«Жизни ль мне хотелось слаще? Нет, нисколько; я хотел только вырваться из чащи полуснов и полудел. Но откуда б взял я силы, если б ночью сборов мне целой жизни не вместило сновиденье в Ирпене?»
Это первоначальный набросок будущего «Никого не будет в доме», самооправдание, объясняющее все; новая любовь — не поиск удовольствий, это мощный стимул — сломать жизнь, но вытащить ее из застоя. В том-то и ужас, и подспудная тоска,— что на первый взгляд все обернулось так верно, так гармонично и благословенно: поэту досталась красавица, поэт попал в горный, морской и садовый рай, вокруг друзья, да и жена и сын как будто устроены, он их отправил в Германию… Но под всем этим счастьем бьется тоска.

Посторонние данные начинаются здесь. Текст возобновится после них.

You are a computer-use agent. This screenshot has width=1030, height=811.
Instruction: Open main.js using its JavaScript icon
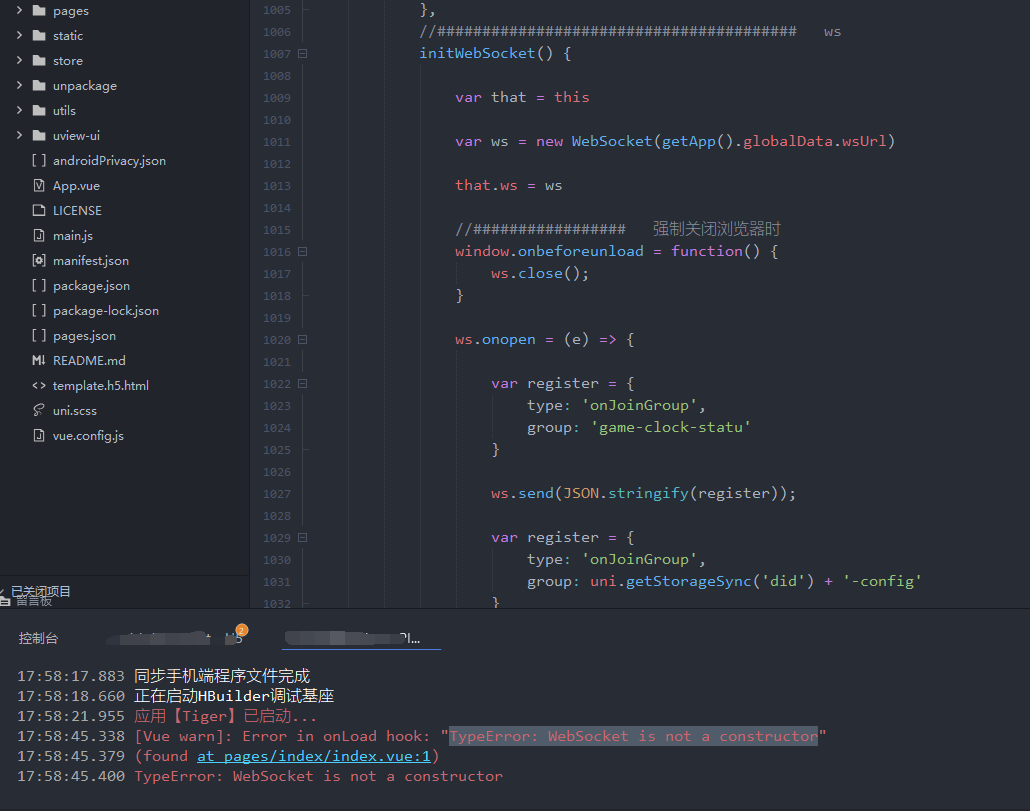point(41,235)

Приходится постоянно внушать себе, что Зинаида Николаевна лучше всех, что она с рождения ему предназначена, что в ней кладезь всех совершенств,— стихи о ней переполнены экзальтацией и потому иногда перестают внушать доверие.
В это же самое время он пишет Жозефине:
«Я никогда так не любил Женюру и Жененка, как сейчас, и верю и знаю, что им обоим и всем близким будет скоро так же хорошо, как мне, и во всяком случае лучше, чем в прошлом. Что во всяком случае все кончится светом и добром, ты увидишь. (…) Я должник неоплатный и преступник, которому нет оправданья. Но и это, и это где-то как-то возместится».

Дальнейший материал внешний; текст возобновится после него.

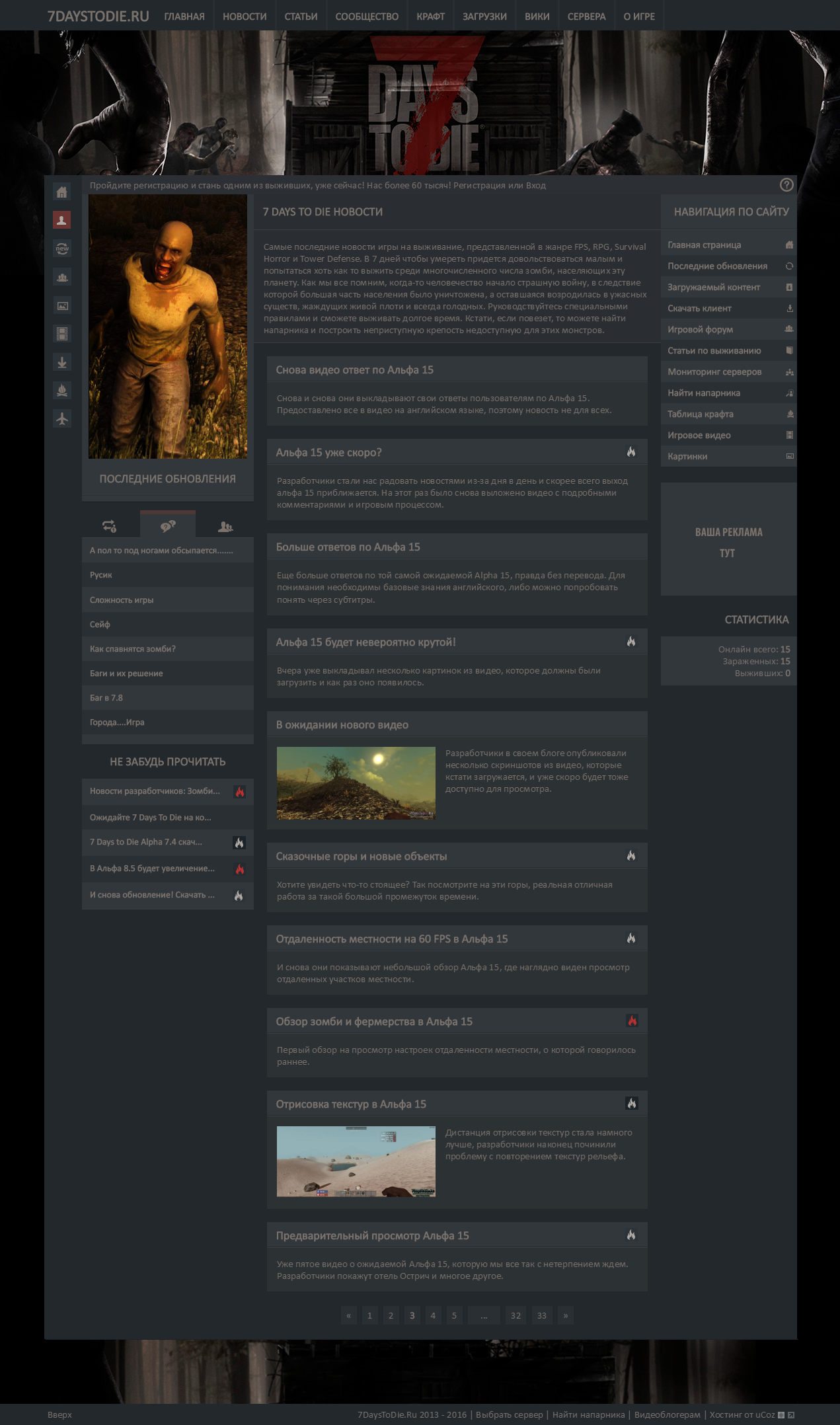Go to pagination page 4
This screenshot has width=840, height=1425.
pos(433,1315)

Здесь как будто еще один из пастернаковских парадоксов, но загадки на самом деле никакой нет: то, на что не хватало души в годы безбытности, после долгой привычки друг к другу и долгих размолвок,— вспыхивает с новой силой, когда любовь к Зинаиде Николаевне дала ему душевные силы. Истинная полнота чувств и полное владение своими литературными возможностями Пастернаку ведомы не всегда, а только в счастье. Не в благополучии,— ибо счастье в его случае почти всегда катастрофично для него или окружающих,— но именно в ситуации, когда он равен себе.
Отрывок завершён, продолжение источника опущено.